*** ENTRIES SUPPLIED Section Begins ***

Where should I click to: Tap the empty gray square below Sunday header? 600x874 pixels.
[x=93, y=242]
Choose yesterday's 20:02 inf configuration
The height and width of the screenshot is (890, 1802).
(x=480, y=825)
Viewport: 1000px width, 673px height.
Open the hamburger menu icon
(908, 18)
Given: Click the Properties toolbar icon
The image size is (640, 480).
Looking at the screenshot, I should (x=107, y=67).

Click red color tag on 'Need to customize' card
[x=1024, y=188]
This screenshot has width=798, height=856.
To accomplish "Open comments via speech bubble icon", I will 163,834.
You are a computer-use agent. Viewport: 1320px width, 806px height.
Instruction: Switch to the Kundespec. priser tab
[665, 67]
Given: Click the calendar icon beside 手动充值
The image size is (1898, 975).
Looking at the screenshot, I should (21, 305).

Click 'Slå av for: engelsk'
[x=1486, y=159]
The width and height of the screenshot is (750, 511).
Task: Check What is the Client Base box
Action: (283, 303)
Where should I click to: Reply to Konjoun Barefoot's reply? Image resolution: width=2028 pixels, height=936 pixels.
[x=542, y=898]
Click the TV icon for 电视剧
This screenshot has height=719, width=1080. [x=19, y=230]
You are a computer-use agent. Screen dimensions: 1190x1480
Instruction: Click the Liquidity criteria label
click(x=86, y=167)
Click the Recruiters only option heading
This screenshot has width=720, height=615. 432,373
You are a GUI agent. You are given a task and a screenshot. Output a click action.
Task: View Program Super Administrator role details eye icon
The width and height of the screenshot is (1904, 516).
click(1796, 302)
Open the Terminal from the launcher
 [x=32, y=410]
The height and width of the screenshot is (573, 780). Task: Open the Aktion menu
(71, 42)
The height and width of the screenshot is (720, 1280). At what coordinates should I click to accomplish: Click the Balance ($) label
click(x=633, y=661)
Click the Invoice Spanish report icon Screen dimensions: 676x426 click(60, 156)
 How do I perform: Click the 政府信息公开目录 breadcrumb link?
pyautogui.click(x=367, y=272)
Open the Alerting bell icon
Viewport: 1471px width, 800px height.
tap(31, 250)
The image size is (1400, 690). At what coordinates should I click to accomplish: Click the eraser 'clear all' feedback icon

*** ENTRIES SUPPLIED Section Ends ***

- _YOUR GOAL_
Set down exactly the lines beginning at the one that holds "The width and height of the screenshot is (1904, 516)." and ending with the last line of the data.

- _OUTPUT BELOW_
The width and height of the screenshot is (1904, 516).
click(1796, 302)
Open the Terminal from the launcher
 [x=32, y=410]
The height and width of the screenshot is (573, 780). Task: Open the Aktion menu
(71, 42)
The height and width of the screenshot is (720, 1280). At what coordinates should I click to accomplish: Click the Balance ($) label
click(x=633, y=661)
Click the Invoice Spanish report icon Screen dimensions: 676x426 click(60, 156)
 How do I perform: Click the 政府信息公开目录 breadcrumb link?
pyautogui.click(x=367, y=272)
Open the Alerting bell icon
Viewport: 1471px width, 800px height.
tap(31, 250)
The image size is (1400, 690). At what coordinates should I click to accomplish: Click the eraser 'clear all' feedback icon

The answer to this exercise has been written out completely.